Ball joint and tire misalignment

My wife and I recently took our car to our local mechanic to fix some inspection items, one of which was the replacement of a ball joint.

Now that the ball joint has been replaced, the steering wheel would indicate that the tires are misaligned, despite us having paid for an alignment in the last three weeks.

The mechanic has said that putting in the new ball joint probably messed up the alignment, but claims he can’t fix it without a lot of work and/or the risk of making it worse.

Is he right? Ideally, I think he should return it to us in the state he received it without charging us. If the problem can be fixed, how do I convey this to him politely?

I would go to an alignment specialist and get his evaluation/second opinion. The “can’t fix” the alignment bothers me greatly, unless this New Beetle is very, very unique. I am not familiar at all with VW, so I will leave my comment at that.

Source material:
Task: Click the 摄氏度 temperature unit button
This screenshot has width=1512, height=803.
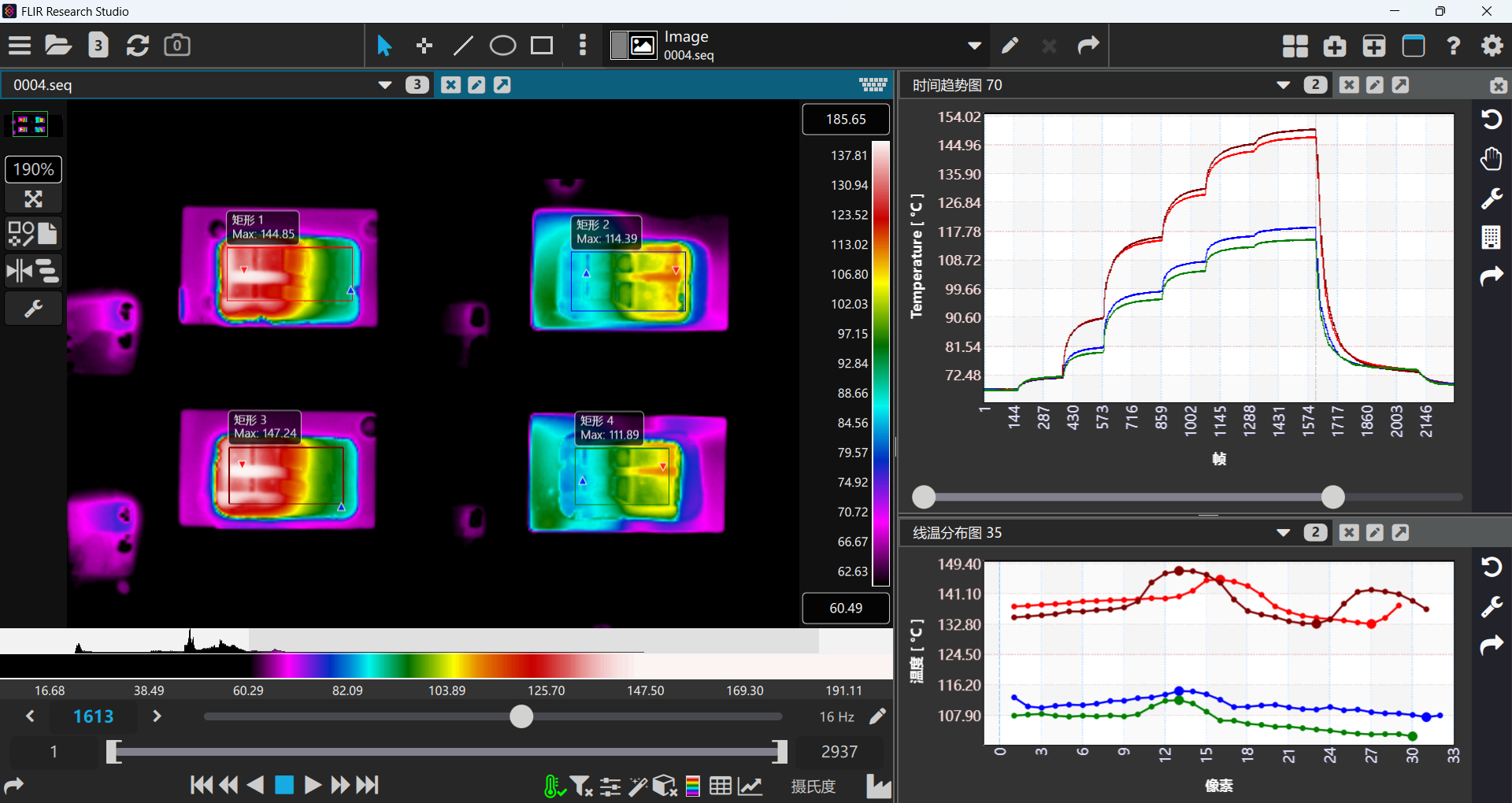Action: tap(813, 786)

Directions:
Rewrite the post about the ball joint and tire misalignment, starting at "I would go to" and ending at "comment at that.", with "specialist" swapped for "shop".

Response area:
I would go to an alignment shop and get his evaluation/second opinion. The “can’t fix” the alignment bothers me greatly, unless this New Beetle is very, very unique. I am not familiar at all with VW, so I will leave my comment at that.